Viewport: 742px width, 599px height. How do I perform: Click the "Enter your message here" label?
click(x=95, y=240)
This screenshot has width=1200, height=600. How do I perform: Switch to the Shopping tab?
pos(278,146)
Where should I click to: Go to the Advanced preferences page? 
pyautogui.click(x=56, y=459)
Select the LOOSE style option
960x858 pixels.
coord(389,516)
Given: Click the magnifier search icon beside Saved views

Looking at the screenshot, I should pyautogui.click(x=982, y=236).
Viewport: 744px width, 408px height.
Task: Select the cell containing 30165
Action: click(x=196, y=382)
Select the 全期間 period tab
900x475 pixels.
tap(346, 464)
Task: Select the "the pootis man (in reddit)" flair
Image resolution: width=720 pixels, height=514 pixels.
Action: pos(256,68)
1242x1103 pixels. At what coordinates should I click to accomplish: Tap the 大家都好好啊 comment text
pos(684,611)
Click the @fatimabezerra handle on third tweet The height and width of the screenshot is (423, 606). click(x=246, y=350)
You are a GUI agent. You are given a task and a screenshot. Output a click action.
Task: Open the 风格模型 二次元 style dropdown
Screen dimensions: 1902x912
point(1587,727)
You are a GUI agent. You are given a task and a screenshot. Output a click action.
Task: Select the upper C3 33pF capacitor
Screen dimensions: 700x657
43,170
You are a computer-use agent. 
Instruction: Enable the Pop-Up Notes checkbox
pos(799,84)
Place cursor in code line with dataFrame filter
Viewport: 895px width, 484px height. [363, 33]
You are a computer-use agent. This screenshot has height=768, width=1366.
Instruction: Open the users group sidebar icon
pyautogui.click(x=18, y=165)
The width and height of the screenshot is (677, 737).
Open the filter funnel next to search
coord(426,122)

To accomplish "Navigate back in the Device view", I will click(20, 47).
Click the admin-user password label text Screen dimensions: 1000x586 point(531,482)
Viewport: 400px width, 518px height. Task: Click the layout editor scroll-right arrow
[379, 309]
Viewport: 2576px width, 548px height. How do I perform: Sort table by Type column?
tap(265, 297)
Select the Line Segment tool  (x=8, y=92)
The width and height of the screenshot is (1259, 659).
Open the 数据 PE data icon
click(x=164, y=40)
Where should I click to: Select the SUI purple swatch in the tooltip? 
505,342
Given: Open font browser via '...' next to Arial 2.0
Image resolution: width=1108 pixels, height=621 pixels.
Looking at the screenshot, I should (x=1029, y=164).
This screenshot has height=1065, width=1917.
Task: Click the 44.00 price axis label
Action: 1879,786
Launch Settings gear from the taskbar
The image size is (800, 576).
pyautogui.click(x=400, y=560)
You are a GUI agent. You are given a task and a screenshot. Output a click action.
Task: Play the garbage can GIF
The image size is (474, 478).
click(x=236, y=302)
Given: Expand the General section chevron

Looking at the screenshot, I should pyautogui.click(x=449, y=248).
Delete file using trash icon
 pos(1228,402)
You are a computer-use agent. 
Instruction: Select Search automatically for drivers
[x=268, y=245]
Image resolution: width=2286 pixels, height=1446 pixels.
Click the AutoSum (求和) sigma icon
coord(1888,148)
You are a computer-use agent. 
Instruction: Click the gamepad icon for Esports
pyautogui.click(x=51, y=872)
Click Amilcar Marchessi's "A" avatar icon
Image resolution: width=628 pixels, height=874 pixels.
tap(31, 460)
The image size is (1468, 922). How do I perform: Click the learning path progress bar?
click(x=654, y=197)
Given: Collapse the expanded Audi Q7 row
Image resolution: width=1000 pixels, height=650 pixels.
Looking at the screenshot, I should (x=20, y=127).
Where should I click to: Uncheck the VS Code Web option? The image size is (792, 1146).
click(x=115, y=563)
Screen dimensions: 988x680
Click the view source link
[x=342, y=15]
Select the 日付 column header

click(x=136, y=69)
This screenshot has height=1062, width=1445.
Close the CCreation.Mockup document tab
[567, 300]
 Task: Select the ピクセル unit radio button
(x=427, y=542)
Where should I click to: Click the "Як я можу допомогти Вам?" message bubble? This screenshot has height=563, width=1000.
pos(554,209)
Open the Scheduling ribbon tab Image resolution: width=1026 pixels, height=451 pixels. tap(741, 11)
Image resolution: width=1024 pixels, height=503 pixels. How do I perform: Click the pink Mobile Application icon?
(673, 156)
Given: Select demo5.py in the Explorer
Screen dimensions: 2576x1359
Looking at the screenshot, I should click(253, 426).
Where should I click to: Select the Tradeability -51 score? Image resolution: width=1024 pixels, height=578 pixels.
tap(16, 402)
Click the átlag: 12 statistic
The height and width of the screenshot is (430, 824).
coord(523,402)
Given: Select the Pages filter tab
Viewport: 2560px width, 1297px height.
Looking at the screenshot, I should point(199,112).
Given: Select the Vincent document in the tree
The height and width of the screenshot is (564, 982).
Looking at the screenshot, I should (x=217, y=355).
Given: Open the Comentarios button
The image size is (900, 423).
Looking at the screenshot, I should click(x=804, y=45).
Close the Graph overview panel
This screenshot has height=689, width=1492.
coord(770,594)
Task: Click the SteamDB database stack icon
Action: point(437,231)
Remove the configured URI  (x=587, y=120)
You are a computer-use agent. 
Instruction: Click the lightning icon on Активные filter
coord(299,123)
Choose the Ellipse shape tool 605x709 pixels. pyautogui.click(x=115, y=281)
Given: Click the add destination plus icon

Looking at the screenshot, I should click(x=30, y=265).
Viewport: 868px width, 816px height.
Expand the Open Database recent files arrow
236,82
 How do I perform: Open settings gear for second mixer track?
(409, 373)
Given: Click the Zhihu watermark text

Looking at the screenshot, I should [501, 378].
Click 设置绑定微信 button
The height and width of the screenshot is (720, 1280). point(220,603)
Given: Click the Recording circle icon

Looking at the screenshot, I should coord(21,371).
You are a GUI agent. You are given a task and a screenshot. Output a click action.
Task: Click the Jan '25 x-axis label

| PROBLEM DESCRIPTION |
Rewrite the entries above as a numbered list, leaving out the blank lines.

| COMPLETED TASK |
1. Viewport: 742px width, 599px height. How do I perform: Click the "Enter your message here" label?
2. click(x=95, y=240)
3. This screenshot has width=1200, height=600. How do I perform: Switch to the Shopping tab?
4. pos(278,146)
5. Where should I click to: Go to the Advanced preferences page? 
6. pyautogui.click(x=56, y=459)
7. Select the LOOSE style option
8. 960x858 pixels.
9. coord(389,516)
10. Given: Click the magnifier search icon beside Saved views
11. Looking at the screenshot, I should pyautogui.click(x=982, y=236).
12. Viewport: 744px width, 408px height.
13. Task: Select the cell containing 30165
14. Action: click(x=196, y=382)
15. Select the 全期間 period tab
16. 900x475 pixels.
17. tap(346, 464)
18. Task: Select the "the pootis man (in reddit)" flair
19. Image resolution: width=720 pixels, height=514 pixels.
20. Action: pos(256,68)
21. 1242x1103 pixels. At what coordinates should I click to accomplish: Tap the 大家都好好啊 comment text
22. pos(684,611)
23. Click the @fatimabezerra handle on third tweet The height and width of the screenshot is (423, 606). click(x=246, y=350)
24. You are a GUI agent. You are given a task and a screenshot. Output a click action.
25. Task: Open the 风格模型 二次元 style dropdown
26. Screen dimensions: 1902x912
27. point(1587,727)
28. You are a GUI agent. You are given a task and a screenshot. Output a click action.
29. Task: Select the upper C3 33pF capacitor
30. Screen dimensions: 700x657
31. 43,170
32. You are a computer-use agent. 
33. Instruction: Enable the Pop-Up Notes checkbox
34. pos(799,84)
35. Place cursor in code line with dataFrame filter
36. Viewport: 895px width, 484px height. [363, 33]
37. You are a computer-use agent. This screenshot has height=768, width=1366.
38. Instruction: Open the users group sidebar icon
39. pyautogui.click(x=18, y=165)
40. The width and height of the screenshot is (677, 737).
41. Open the filter funnel next to search
42. coord(426,122)
43. To accomplish "Navigate back in the Device view", I will click(20, 47).
44. Click the admin-user password label text Screen dimensions: 1000x586 point(531,482)
45. Viewport: 400px width, 518px height. Task: Click the layout editor scroll-right arrow
46. [379, 309]
47. Viewport: 2576px width, 548px height. How do I perform: Sort table by Type column?
48. tap(265, 297)
49. Select the Line Segment tool  (x=8, y=92)
50. The width and height of the screenshot is (1259, 659).
51. Open the 数据 PE data icon
52. click(x=164, y=40)
53. Where should I click to: Select the SUI purple swatch in the tooltip? 
54. 505,342
55. Given: Open font browser via '...' next to Arial 2.0
56. Image resolution: width=1108 pixels, height=621 pixels.
57. Looking at the screenshot, I should (x=1029, y=164).
58. This screenshot has height=1065, width=1917.
59. Task: Click the 44.00 price axis label
60. Action: 1879,786
61. Launch Settings gear from the taskbar
62. The image size is (800, 576).
63. pyautogui.click(x=400, y=560)
64. You are a GUI agent. You are given a task and a screenshot. Output a click action.
65. Task: Play the garbage can GIF
66. The image size is (474, 478).
67. click(x=236, y=302)
68. Given: Expand the General section chevron
69. Looking at the screenshot, I should pyautogui.click(x=449, y=248).
70. Delete file using trash icon
71.  pos(1228,402)
72. You are a computer-use agent. 
73. Instruction: Select Search automatically for drivers
74. [x=268, y=245]
75. Image resolution: width=2286 pixels, height=1446 pixels.
76. Click the AutoSum (求和) sigma icon
77. coord(1888,148)
78. You are a computer-use agent. 
79. Instruction: Click the gamepad icon for Esports
80. pyautogui.click(x=51, y=872)
81. Click Amilcar Marchessi's "A" avatar icon
82. Image resolution: width=628 pixels, height=874 pixels.
83. tap(31, 460)
84. The image size is (1468, 922). How do I perform: Click the learning path progress bar?
85. click(x=654, y=197)
86. Given: Collapse the expanded Audi Q7 row
87. Image resolution: width=1000 pixels, height=650 pixels.
88. Looking at the screenshot, I should (x=20, y=127).
89. Where should I click to: Uncheck the VS Code Web option? The image size is (792, 1146).
90. click(x=115, y=563)
91. Screen dimensions: 988x680
92. Click the view source link
93. [x=342, y=15]
94. Select the 日付 column header
95. click(x=136, y=69)
96. This screenshot has height=1062, width=1445.
97. Close the CCreation.Mockup document tab
98. [567, 300]
99.  Task: Select the ピクセル unit radio button
100. (x=427, y=542)
101. Where should I click to: Click the "Як я можу допомогти Вам?" message bubble? This screenshot has height=563, width=1000.
102. pos(554,209)
103. Open the Scheduling ribbon tab Image resolution: width=1026 pixels, height=451 pixels. tap(741, 11)
104. Image resolution: width=1024 pixels, height=503 pixels. How do I perform: Click the pink Mobile Application icon?
105. (673, 156)
106. Given: Select demo5.py in the Explorer
107. Screen dimensions: 2576x1359
108. Looking at the screenshot, I should click(253, 426).
109. Where should I click to: Select the Tradeability -51 score? Image resolution: width=1024 pixels, height=578 pixels.
110. tap(16, 402)
111. Click the átlag: 12 statistic
112. The height and width of the screenshot is (430, 824).
113. coord(523,402)
114. Given: Select the Pages filter tab
115. Viewport: 2560px width, 1297px height.
116. Looking at the screenshot, I should point(199,112).
117. Given: Select the Vincent document in the tree
118. The height and width of the screenshot is (564, 982).
119. Looking at the screenshot, I should (x=217, y=355).
120. Given: Open the Comentarios button
121. The image size is (900, 423).
122. Looking at the screenshot, I should click(x=804, y=45).
123. Close the Graph overview panel
124. This screenshot has height=689, width=1492.
125. coord(770,594)
126. Task: Click the SteamDB database stack icon
127. Action: point(437,231)
128. Remove the configured URI  (x=587, y=120)
129. You are a computer-use agent. 
130. Instruction: Click the lightning icon on Активные filter
131. coord(299,123)
132. Choose the Ellipse shape tool 605x709 pixels. pyautogui.click(x=115, y=281)
133. Given: Click the add destination plus icon
134. Looking at the screenshot, I should click(x=30, y=265).
135. Viewport: 868px width, 816px height.
136. Expand the Open Database recent files arrow
137. 236,82
138.  How do I perform: Open settings gear for second mixer track?
139. (409, 373)
140. Given: Click the Zhihu watermark text
141. Looking at the screenshot, I should [501, 378].
142. Click 设置绑定微信 button
143. The height and width of the screenshot is (720, 1280). point(220,603)
144. Given: Click the Recording circle icon
145. Looking at the screenshot, I should coord(21,371).
146. You are a GUI agent. You are given a task and a screenshot. Output a click action.
147. Task: Click the Jan '25 x-axis label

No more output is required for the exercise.